Architect tries shells in order:

  1. /bin/bash
  2. /bin/sh
  3. Custom shell (configurable)
Warning Some minimal container images (like distroless) don’t include a shell. In these cases, exec will fail. Consider using debug containers instead.

Deploying Manifests

From the Editor

  1. Open a .yaml file containing Kubernetes manifests
  2. Right-click in the editor
  3. Select Apply to Cluster
  4. Or use Command Palette → Architect: Apply Kubernetes Manifest

From the Designer

  1. Create or import Kubernetes manifests
  2. Click Deploy to Kubernetes in the toolbar
  3. Select target namespace
  4. Review and confirm deployment

Supported Resources

Resource Status
Deployment Supported
Service Supported
ConfigMap Supported
Secret Supported
Ingress Supported
PersistentVolumeClaim Supported
StatefulSet Supported
DaemonSet Supported
Job Supported
CronJob Supported
NetworkPolicy Supported
ServiceAccount Supported

Namespace Management

Switch Namespaces

  1. Open namespace dropdown in the K8s panel
  2. Select target namespace
  3. Resources filter to selected namespace

Create Namespace

  1. Click + next to namespace dropdown
  2. Enter namespace name
  3. Click Create

View All Namespaces

Toggle “All Namespaces” to see resources across the entire cluster.

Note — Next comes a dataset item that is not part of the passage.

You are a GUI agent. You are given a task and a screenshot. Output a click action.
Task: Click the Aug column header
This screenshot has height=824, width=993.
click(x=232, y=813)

Note Viewing all namespaces may take longer to load on large clusters with many resources.

Manifest Generation

Architect can generate Kubernetes manifests from your infrastructure design.

Generate from Design

  1. Select resources on canvas
  2. Click Generate K8s Manifests
  3. Choose output format (single file or per-resource)
  4. Review and save
Example Generated Output
# deployment.yaml
apiVersion: apps/v1
kind: Deployment
metadata:
  name: web-server
  labels:
    app: web
spec:
  replicas: 3
  selector:
    matchLabels:
      app: web
  template:
    metadata:
      labels:
        app: web
    spec:
      containers:
      - name: web
        image: nginx:latest
        ports:
        - containerPort: 80
        resources:
          requests:
            memory: "128Mi"
            cpu: "100m"
          limits:
            memory: "256Mi"
            cpu: "500m"
---
# service.yaml
apiVersion: v1
kind: Service
metadata:
  name: web-service
spec:
  selector:
    app: web
  ports:
  - port: 80
    targetPort: 80
  type: LoadBalancer

Troubleshooting

Connection refused
  • Check kubectl can connect: kubectl cluster-info
  • Verify kubeconfig path in settings
  • Check cluster is running and accessible
  • Ensure VPN is connected if required
Permission denied
  • Check your RBAC permissions
  • Verify service account has required roles
  • Contact cluster admin for access
Pods stuck in Pending
  • Check node resources: kubectl describe nodes
  • Check pod events: kubectl describe pod <name>
  • Verify resource requests don’t exceed node capacity
  • Check for node taints that prevent scheduling
Container keeps restarting
  • Check logs: kubectl logs <pod> --previous
  • Check resource limits (OOMKilled = out of memory)
  • Verify image exists and is pullable
  • Check liveness probe configuration
Logs not streaming
  • Verify the container is running
  • Check container has stdout/stderr output
  • Try kubectl logs <pod> directly to verify

Best Practices

Resource Limits

Always set resource requests and limits:

resources:
  requests:
    memory: "128Mi"
    cpu: "100m"
  limits:
    memory: "256Mi"
    cpu: "500m"

This ensures fair scheduling and prevents runaway containers from affecting other workloads.

Health Checks

Add liveness and readiness probes:

livenessProbe:
  httpGet:
    path: /health
    port: 8080
  initialDelaySeconds: 30
  periodSeconds: 10
readinessProbe:
  httpGet:
    path: /ready
    port: 8080
  initialDelaySeconds: 5
  periodSeconds: 5
Security Recommendations
  • Don’t run containers as root
  • Use read-only file systems where possible
  • Scan images for vulnerabilities
  • Use network policies to restrict traffic
  • Store secrets in Kubernetes Secrets, not ConfigMaps
Warning Never commit Kubernetes Secrets to version control. Use sealed-secrets or external secret management solutions like HashiCorp Vault.